Extract to read =

<<<<

The Energy Networks Association – on behalf of the state and privately owned networks – has launched a new website called “Hello Grid” featuring sponsored stories highlighting the benefits of the grid, and its embrace of new technologies.

The campaign comes as the networks sector faces the biggest threat to its business model in decades, with 2016 expected to usher in unprecedented uptake of battery storage in a country which already has the highest penetration of rooftop solar in the world.

hello grid

Australia is already attracting the global product launches of a number of international battery storage developers – most notably Tesla and Enphase, and a host of other new products. Local battery storage manufacturers such as RedFlow compare the uptake of battery storage to the arrival of the internet more than a decade ago.

The ENA – of course – argues that the grid is an essential service and that customers should remain connected, even if they have battery storage. It is even promoting electric vehicles as a means to sell electricity back to the grid. Clearly, it wants storage to be used to deepen the relationship with the networks, rather than as means to leave them.

Few would disagree with the idea of the grid being the preferred option, because an existing asset would surely be the most efficient way of delivering and sharing energy.

But the issue for networks is the cost of that service, and whether the industry is truly competitive with new technologies.

A more than doubling in network costs over recent years has underpinned soaring electricity bills, and the combination of high electricity prices, network tariffs, and excellent solar resources is making Australia one of the most prospective markets in the world for battery storage.

The networks say they are trying to frame tariffs so that they are “cost reflective”, but some of the actions have been heavy-handed – raising fixed charges, attempting to hit solar households with extra charges, fiddling with data, and putting in restrictions on new technologies. Critics say the tariffs are anything but cost reflective, and in some cases simply a means to collect revenue and to slow down the uptake of disruptive technologies.

>>>>

Given task 1 =
In the article about Australia's electricity networks, what is the website launched by the Energy Networks Association called?
Given task 2 =
Rewrite the part of the electricity networks article starting at "The Energy Networks" and ending at "in the world.", swapping "battery storage" for "home batteries".
Given task 3 =
List every action by the networks that the electricity networks article calls heavy-handed.
The lines that come after this article aren't needed.

Information given =

<<<<

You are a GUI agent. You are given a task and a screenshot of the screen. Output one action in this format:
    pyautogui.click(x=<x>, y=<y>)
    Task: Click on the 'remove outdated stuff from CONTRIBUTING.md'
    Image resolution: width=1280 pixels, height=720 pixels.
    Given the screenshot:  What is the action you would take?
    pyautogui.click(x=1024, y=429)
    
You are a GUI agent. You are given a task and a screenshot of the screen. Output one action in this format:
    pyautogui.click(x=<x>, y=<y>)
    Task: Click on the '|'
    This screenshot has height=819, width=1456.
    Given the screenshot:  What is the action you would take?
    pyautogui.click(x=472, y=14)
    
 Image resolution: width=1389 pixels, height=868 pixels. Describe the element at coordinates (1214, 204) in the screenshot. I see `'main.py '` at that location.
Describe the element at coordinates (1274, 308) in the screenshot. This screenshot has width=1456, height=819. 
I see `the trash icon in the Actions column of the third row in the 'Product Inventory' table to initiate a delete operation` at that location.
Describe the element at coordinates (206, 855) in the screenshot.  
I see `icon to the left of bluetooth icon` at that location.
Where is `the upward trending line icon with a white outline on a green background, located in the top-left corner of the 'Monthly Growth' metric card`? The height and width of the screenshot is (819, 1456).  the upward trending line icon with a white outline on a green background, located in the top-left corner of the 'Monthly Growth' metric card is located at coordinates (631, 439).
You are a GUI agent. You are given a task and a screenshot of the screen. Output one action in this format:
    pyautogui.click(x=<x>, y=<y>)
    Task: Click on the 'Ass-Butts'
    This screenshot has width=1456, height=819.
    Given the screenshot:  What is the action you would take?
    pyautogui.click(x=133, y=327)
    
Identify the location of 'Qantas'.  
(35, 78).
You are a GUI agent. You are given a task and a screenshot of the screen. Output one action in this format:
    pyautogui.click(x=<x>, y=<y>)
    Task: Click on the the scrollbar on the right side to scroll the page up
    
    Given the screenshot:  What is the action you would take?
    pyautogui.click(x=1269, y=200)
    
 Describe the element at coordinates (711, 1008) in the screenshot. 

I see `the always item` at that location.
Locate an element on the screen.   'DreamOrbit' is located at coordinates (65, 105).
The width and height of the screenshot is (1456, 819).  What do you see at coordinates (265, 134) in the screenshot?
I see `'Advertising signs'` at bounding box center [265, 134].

>>>>

Full response 1 =
Hello Grid

Full response 2 =
The Energy Networks Association – on behalf of the state and privately owned networks – has launched a new website called “Hello Grid” featuring sponsored stories highlighting the benefits of the grid, and its embrace of new technologies.

The campaign comes as the networks sector faces the biggest threat to its business model in decades, with 2016 expected to usher in unprecedented uptake of home batteries in a country which already has the highest penetration of rooftop solar in the world.

Full response 3 =
Raising fixed charges; attempting to hit solar households with extra charges; fiddling with data; putting in restrictions on new technologies.